Mafia nigeriana, boss a tariffa: ecco lo stipendio dei capi

Dai 35mila euro del don ai 9mila dei capi minori. Vi proponiamo un alfabeto della cupola nera ricavato dai racconti dei pentiti

Vi proponiamo un alfabeto della mafia nigeriana, ricostruito sulle testimonianze dei pentiti.

A come affiliato e armi. Torino, anno Duemila: luogo e data del primo iscritto al cult Maphite. “Durante i riti di iniziazione vengono usate delle armi per sparare in aria. (…) Nei Maphite la persona che si occupa delle armi, viene chiamata ‘Ministro della Difesa’. (…) II compito di queste persone è tenere le armi a disposizione del gruppo”.

C come cult. I gruppi della mafia nigeriana radicati in Italia sono soprattutto 4: Maphite, Black Axe, Eiye, Vikings. Tutti sono nati come confraternite nelle università nigeriane. La culla è la città di Benin City. Nelle carte dell’indagine torinese Athenaeum si legge che gli affiliati dei Maphite sarebbero 5mila. “Da quando sono iniziati gli sbarchi a Lampedusa sono arrivati in Italia molti appartenenti ai Maphite (…). La gente ha paura di loro perché sono pericolosi più di quelli vecchi. Non hanno nessun rispetto per la vita, possono accoltellare, uccidere perché hanno già sofferto troppo attraversando il deserto ed il mare per arrivare in Italia”.

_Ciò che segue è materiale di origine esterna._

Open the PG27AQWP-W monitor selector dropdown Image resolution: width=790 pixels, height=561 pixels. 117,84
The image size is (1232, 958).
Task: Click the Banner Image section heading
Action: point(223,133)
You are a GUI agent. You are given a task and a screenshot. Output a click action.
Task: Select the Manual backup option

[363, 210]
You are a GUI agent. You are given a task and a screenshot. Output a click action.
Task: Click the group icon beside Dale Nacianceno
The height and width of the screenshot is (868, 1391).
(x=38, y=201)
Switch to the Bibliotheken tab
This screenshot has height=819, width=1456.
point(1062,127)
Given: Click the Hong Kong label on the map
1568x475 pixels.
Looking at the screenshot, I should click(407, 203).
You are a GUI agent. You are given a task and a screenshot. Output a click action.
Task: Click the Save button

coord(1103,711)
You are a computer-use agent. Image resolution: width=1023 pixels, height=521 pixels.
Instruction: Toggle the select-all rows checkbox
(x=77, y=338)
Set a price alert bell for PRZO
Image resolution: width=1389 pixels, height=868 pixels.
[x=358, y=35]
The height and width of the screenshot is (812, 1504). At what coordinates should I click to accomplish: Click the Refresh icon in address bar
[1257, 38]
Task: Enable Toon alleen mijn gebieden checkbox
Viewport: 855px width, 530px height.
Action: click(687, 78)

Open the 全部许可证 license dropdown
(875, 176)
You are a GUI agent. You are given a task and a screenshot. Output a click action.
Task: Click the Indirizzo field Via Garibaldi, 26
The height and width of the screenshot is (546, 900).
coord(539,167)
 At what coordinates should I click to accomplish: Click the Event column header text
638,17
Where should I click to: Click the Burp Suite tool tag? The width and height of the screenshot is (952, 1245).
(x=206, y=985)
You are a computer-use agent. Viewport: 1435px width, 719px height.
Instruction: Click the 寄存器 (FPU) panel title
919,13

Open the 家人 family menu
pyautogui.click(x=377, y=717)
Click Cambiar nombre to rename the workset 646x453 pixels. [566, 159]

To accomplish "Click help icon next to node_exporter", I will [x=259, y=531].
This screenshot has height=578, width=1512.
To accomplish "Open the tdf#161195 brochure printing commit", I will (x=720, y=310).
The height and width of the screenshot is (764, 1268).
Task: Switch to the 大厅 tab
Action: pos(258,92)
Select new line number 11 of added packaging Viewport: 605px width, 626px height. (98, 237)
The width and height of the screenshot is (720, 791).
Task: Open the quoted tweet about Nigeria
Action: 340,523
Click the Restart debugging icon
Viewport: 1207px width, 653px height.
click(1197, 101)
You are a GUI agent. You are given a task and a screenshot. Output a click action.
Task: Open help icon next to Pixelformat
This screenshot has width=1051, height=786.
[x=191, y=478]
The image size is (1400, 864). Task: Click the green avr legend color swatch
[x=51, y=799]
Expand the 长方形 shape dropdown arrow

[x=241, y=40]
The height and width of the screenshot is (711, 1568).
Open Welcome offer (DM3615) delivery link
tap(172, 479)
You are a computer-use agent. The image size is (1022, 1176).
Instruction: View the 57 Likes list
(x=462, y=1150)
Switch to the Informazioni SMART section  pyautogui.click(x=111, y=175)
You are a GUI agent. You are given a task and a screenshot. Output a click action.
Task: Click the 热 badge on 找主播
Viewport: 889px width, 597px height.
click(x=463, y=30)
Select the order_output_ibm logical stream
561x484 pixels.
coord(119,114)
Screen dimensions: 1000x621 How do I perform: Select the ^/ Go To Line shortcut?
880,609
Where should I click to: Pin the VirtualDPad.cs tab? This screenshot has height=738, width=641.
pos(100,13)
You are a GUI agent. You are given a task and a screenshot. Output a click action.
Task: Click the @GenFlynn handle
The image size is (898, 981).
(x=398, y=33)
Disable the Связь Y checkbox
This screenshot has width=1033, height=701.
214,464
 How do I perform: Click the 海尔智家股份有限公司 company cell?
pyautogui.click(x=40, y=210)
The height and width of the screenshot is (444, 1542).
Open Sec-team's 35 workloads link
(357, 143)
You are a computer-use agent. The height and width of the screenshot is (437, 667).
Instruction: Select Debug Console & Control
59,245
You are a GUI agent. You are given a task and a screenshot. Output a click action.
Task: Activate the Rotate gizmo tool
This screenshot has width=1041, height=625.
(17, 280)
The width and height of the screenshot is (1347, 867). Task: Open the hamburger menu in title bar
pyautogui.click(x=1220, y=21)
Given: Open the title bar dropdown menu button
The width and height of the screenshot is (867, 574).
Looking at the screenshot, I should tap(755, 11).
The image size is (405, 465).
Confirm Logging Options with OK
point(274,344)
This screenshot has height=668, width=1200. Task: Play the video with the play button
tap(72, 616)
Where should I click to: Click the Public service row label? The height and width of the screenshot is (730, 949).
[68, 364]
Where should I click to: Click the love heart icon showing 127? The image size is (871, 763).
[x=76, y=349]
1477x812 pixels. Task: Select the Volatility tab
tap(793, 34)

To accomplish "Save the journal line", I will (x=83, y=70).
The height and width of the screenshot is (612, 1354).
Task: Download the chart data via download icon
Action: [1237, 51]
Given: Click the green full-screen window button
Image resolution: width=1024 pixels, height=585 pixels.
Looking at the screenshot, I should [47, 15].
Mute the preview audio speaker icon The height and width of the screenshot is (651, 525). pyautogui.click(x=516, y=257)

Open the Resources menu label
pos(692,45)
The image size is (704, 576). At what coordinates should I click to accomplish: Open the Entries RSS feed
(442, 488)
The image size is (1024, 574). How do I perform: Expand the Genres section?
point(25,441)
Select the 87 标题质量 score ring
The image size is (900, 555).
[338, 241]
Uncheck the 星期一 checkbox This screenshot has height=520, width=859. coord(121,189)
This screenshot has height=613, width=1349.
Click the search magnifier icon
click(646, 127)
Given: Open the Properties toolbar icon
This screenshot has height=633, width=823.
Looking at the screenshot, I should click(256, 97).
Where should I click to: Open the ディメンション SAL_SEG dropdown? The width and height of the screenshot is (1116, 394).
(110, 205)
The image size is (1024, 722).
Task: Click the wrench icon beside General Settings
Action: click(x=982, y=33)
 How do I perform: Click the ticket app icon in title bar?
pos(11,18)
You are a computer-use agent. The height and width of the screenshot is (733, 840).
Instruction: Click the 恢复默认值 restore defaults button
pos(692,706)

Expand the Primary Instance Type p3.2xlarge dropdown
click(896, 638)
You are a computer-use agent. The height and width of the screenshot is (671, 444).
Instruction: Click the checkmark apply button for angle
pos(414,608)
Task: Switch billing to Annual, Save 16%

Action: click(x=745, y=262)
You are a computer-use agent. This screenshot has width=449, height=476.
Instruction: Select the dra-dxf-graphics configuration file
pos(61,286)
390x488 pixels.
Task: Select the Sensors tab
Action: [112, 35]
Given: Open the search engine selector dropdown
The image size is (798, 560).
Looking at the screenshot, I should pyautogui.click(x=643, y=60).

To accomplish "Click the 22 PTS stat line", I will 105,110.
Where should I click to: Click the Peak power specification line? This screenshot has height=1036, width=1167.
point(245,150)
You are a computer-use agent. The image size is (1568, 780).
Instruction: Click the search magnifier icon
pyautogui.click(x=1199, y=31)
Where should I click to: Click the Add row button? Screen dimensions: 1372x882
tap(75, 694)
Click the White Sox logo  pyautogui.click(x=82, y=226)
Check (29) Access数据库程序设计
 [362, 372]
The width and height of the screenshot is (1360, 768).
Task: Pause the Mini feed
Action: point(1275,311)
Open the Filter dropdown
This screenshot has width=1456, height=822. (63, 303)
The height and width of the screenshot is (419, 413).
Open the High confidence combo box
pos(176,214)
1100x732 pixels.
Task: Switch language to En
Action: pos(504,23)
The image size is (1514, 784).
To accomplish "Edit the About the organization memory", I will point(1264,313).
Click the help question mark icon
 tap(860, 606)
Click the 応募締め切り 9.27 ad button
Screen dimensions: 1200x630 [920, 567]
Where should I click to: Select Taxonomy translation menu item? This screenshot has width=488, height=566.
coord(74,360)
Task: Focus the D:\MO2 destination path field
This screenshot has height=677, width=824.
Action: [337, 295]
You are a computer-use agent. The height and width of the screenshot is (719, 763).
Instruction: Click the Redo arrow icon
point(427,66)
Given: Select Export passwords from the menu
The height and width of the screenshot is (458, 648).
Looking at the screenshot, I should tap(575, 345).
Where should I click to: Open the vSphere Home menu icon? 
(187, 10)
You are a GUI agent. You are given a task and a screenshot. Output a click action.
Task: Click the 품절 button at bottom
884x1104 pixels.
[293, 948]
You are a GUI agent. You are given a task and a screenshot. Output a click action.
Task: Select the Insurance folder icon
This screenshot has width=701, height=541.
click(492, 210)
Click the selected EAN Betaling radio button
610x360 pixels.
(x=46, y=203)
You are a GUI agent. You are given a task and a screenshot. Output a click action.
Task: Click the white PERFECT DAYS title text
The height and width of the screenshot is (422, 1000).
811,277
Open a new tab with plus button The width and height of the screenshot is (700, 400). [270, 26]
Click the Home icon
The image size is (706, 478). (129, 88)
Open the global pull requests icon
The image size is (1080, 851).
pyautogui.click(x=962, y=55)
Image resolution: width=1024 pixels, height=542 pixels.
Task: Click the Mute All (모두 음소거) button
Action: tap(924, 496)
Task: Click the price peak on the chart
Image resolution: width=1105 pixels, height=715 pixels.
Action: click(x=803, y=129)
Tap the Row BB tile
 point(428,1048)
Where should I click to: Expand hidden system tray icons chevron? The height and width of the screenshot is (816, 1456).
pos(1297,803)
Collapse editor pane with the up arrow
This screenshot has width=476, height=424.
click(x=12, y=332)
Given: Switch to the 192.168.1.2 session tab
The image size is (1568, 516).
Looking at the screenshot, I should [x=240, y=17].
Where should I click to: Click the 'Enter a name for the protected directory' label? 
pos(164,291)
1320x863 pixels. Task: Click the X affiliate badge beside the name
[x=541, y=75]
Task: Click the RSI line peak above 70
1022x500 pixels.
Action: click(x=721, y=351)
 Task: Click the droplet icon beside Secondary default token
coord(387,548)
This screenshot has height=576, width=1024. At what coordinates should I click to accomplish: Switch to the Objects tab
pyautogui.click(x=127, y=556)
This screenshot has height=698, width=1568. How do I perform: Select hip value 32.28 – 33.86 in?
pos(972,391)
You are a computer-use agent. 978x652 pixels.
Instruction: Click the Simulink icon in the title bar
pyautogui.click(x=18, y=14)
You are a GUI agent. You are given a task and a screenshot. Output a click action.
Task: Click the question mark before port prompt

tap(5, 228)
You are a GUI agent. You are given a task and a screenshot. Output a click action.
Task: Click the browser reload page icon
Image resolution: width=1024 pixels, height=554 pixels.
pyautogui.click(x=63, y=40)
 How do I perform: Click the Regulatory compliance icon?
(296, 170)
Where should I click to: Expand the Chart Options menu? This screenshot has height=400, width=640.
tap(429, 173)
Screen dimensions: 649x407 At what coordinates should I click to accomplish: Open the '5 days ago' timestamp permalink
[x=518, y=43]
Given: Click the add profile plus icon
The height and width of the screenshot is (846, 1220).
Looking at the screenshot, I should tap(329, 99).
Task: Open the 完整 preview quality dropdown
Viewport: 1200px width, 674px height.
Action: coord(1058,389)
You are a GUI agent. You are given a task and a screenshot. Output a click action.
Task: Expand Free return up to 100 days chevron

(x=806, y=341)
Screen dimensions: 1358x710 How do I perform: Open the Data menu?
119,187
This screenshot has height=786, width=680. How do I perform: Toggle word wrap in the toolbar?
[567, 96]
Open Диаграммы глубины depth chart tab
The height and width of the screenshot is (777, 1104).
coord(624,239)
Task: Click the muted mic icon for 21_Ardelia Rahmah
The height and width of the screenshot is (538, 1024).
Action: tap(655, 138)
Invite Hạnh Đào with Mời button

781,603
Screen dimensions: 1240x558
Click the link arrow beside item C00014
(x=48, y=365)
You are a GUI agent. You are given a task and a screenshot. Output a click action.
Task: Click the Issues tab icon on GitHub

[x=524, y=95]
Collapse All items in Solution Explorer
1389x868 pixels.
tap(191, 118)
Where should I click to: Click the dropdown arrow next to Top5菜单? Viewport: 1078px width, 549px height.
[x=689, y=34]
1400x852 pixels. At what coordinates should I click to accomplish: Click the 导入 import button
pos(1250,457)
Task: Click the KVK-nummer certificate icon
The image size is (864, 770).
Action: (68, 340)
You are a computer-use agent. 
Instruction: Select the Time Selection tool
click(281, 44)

D come don. Don e vice sono figure di comando, nei riti di iniziazione devono essere presenti entrambi. “È tradizione che al termine del mandato il don uscente organizzi una affollata procedura di iniziazione con il proposito di inserire nell’organigramma associativo nuovi adepti che portino il suo nome e che rimangano a lui personalmente legati”.